** Supplied material follows **

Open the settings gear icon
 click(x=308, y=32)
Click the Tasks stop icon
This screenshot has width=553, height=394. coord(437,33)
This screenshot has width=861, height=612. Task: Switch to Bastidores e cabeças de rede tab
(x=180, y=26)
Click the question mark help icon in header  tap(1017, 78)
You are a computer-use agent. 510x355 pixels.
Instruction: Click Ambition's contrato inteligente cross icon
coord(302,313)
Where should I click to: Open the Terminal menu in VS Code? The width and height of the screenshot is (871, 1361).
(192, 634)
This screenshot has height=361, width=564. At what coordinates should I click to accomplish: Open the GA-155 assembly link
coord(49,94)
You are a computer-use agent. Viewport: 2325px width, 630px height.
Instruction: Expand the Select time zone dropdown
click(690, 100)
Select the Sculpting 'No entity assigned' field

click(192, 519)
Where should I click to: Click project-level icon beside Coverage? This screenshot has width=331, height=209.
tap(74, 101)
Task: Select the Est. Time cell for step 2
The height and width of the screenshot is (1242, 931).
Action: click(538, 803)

** End of Supplied material **

#### [Directions for this task]
Everything from the line containing "Select the Sculpting" to the end of the records must be written out exactly; include both of those lines and no others.

#### [Task result]
Select the Sculpting 'No entity assigned' field

click(192, 519)
Where should I click to: Click project-level icon beside Coverage? This screenshot has width=331, height=209.
tap(74, 101)
Task: Select the Est. Time cell for step 2
The height and width of the screenshot is (1242, 931).
Action: click(538, 803)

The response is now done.